**Goal of the exercise:** Say how many lines in the entries hold the string "Hiệp", giving the number by itself.

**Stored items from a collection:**
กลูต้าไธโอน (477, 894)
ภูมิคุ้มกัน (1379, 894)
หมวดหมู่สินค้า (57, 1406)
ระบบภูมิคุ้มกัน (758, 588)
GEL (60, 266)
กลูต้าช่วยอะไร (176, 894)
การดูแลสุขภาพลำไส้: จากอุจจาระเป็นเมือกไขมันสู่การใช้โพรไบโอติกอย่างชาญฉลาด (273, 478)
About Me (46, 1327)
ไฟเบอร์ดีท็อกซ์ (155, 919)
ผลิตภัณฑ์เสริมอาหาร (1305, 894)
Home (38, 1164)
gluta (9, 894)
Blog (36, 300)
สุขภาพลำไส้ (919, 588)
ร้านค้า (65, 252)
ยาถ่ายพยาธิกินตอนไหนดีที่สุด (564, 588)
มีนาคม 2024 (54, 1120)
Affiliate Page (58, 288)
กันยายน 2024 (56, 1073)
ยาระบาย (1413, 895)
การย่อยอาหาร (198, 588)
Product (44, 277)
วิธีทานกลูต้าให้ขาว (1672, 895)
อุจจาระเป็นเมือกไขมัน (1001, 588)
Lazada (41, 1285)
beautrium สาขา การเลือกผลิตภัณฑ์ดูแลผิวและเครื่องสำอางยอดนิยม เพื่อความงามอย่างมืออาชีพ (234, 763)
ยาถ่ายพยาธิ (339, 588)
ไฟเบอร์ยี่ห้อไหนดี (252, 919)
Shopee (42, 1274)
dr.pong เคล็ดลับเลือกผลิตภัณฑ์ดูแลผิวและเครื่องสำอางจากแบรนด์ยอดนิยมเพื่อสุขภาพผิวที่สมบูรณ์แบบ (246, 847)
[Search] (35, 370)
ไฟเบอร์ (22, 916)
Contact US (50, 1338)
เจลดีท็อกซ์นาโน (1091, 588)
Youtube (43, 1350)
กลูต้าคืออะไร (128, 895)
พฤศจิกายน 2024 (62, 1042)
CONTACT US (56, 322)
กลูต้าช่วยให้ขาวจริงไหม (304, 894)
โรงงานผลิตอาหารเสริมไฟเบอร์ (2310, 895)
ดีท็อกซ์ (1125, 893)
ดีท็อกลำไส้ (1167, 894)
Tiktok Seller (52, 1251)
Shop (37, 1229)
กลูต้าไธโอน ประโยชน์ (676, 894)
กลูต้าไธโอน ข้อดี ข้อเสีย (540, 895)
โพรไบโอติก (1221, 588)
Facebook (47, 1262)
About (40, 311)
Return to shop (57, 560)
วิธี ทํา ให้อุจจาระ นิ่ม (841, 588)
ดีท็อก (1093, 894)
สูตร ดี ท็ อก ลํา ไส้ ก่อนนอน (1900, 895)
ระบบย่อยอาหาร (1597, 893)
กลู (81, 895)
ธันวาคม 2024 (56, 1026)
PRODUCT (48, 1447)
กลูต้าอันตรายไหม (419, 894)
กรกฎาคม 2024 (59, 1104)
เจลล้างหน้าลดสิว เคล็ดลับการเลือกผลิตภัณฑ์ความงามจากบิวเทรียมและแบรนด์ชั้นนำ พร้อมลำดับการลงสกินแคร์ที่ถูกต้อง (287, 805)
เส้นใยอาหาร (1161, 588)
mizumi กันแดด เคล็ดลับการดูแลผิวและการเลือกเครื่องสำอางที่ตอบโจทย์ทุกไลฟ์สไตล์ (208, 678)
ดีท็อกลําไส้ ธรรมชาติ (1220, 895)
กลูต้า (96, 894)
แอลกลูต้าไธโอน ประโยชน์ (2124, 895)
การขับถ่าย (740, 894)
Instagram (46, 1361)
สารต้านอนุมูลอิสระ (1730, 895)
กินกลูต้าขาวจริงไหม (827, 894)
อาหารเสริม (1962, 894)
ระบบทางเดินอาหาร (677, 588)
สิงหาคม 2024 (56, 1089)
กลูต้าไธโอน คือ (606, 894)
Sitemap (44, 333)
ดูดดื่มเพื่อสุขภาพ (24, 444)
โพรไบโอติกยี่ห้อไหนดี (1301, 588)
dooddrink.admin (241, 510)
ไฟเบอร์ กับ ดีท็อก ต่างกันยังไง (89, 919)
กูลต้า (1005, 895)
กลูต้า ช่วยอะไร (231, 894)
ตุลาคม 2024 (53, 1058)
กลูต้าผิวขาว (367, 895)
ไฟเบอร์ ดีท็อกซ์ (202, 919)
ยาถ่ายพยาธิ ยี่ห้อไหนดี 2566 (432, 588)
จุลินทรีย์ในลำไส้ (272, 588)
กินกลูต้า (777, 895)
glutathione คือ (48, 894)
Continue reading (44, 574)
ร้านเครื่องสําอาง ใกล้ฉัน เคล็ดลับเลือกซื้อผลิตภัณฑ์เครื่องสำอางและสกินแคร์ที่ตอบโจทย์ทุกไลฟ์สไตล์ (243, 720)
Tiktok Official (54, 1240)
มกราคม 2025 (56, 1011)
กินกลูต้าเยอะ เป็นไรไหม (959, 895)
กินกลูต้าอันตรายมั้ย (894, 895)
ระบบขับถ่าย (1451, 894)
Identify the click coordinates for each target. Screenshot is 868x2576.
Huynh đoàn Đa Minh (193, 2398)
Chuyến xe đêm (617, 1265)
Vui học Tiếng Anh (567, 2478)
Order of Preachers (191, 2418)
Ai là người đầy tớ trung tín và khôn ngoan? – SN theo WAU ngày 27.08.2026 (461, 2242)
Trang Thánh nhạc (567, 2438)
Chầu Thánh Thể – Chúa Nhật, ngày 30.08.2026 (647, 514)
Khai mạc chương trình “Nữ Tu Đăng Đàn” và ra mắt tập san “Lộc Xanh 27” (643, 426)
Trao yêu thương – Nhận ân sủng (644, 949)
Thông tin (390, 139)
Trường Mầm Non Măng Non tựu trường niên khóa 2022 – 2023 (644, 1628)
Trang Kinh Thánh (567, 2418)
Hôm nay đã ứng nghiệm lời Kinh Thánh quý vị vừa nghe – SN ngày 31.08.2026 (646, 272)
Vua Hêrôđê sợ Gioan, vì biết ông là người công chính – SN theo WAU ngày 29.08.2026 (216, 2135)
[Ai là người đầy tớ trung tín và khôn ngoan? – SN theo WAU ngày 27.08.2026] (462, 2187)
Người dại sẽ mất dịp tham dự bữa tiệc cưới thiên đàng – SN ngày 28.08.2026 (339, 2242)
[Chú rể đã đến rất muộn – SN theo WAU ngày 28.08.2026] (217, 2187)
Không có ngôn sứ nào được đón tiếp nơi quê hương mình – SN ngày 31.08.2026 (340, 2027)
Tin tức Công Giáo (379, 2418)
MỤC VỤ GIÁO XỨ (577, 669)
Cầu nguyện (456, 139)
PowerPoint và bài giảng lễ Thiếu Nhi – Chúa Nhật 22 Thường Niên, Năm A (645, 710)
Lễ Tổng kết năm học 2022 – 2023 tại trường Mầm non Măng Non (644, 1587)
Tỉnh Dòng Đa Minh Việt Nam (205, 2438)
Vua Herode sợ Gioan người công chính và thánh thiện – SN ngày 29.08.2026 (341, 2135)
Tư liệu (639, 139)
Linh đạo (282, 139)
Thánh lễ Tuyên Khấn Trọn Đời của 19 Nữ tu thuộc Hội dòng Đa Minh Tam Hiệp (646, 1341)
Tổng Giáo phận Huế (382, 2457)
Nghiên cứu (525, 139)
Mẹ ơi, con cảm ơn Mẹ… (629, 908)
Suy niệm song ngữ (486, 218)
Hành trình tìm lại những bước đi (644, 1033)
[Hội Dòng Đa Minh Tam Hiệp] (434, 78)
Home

**Exercise answer:** 2